Constructing bimodal grain structure is a promising approach to achieve the high strength-ductility synergy in Mg alloy. Formation of bimodal grain is closely related to the dynamic and/or static recrystallization process, which has not been fully understood in the typical Mg-RE based alloy. In this work, it is claimed for the first time that the minor Ce addition (∼0.3 wt%) into Mg matrix significantly promotes the pyramidal <c+a> and non-basal <a> dislocations at the early stage of extrusion, which consequently enhances the formation of sub-grain boundaries via the movement and recovery of pyramidal II-type <c+a> dislocations. At this stage, fine sub-grain lamellae are widely observed predominantly due to the low migration rate of sub-grain boundary caused by the limited mobility of <c+a> dislocations. At the later stage, the sub-grains continuously transform into dynamic recrystallized (DRXed) grains that have $〈10\overline{1}0〉$ Taylor axis and also strong fiber texture, indicating substantial activation of pyramidal II-type <c+a> dislocation. The low mobility of <c+a> dislocations, accompanied with the solute drag from grain boundary (GB) segregation and pinning from nano-phases, cause a sluggish DRX process and thus a bimodal microstructure with ultra-fined DRXed grains, ∼0.51 µm. The resultant texture hardening and grain refinement hardening effects, originated from bimodal microstructure, result in a yield strength of ∼352 MPa, which is exceptional in Mg-Ce dilute alloy. This work clarifies the critical role of Ce addition in tuning recrystallization behavior and mechanical property of magnesium, and can also shed light on designing the other high-performance Mg alloys.

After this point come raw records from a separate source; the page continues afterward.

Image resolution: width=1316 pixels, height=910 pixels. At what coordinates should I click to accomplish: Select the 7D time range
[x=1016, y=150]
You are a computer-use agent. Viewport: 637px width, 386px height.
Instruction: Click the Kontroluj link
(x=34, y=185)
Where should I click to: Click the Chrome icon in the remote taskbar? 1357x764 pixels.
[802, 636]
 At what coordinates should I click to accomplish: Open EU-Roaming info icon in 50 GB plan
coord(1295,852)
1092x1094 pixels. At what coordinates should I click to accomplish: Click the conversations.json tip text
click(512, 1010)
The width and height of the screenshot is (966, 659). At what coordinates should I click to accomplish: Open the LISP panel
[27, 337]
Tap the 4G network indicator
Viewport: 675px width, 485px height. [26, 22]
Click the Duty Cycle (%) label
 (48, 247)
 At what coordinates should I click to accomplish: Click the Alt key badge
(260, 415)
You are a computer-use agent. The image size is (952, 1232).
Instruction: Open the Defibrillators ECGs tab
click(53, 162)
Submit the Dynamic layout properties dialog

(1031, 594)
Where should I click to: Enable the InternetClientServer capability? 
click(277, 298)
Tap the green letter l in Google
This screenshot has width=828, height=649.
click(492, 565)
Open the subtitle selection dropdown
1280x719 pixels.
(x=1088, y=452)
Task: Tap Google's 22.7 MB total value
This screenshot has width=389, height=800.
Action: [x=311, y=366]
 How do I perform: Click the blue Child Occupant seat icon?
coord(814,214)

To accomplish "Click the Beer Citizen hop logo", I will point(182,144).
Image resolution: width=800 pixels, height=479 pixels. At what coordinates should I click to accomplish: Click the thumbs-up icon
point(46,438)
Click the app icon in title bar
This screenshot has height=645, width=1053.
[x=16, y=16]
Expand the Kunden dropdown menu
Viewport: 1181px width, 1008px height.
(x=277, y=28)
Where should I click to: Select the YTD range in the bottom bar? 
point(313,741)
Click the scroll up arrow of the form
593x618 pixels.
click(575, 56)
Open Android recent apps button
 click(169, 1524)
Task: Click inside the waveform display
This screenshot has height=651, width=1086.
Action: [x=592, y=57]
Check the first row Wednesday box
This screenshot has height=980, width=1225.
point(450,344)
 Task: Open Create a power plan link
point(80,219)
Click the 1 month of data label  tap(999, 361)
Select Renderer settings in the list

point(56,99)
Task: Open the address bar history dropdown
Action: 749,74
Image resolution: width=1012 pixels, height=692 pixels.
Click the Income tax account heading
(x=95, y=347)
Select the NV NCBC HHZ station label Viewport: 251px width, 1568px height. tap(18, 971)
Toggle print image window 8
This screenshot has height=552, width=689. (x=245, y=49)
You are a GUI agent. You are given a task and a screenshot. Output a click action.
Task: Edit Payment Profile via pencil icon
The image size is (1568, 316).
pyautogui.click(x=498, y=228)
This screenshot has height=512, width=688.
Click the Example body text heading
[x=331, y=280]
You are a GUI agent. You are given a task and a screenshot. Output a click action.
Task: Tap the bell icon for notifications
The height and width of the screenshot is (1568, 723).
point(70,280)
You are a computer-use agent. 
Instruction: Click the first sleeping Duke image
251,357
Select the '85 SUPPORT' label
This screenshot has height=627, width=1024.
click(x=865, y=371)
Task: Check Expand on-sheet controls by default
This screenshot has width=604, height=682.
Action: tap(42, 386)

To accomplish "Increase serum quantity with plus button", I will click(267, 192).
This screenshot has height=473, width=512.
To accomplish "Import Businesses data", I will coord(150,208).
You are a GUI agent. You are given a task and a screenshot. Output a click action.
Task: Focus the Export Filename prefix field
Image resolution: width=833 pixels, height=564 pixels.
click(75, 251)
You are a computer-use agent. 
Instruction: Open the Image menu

构建双峰晶粒结构是实现镁合金高强塑性协同作用的一种很有前景的方法。双峰晶粒的形成与动态和/或静态再结晶过程密切相关，这在典型的 Mg-RE 基合金中尚未完全理解。在这项工作中，首次声称在 Mg 基体中添加少量 Ce（~0.3 wt%）显着促进了挤压早期的锥体<c+a>和非基底<a>位错，这因此，通过锥体 II 型<c+a>的运动和恢复来增强亚晶界的形成位错。在这个阶段，由于<c+a>位错的有限迁移率导致亚晶界迁移率低，因此广泛观察到细小的亚晶层。在后期，亚晶粒不断转变为动态再结晶（DRXed）晶粒，具有$〈10\overline{1}0〉$泰勒轴和强纤维质地，表明锥体 II 型<c+a>位错的显着激活。<c+a>位错的低迁移率，伴随着晶界（GB）偏析的溶质阻力和纳米相的钉扎，导致缓慢的 DRX 过程，从而形成具有超细 DRX 晶粒的双峰微观结构，~0.51 µm . 由此产生的织构硬化和晶粒细化硬化效应源自双峰微观结构，导致屈服强度约为 352 MPa，这在 Mg-Ce 稀合金中非常出色。这项工作阐明了添加 Ce 在调节镁的再结晶行为和力学性能中的关键作用，也可以为设计其他高性能镁合金提供启示。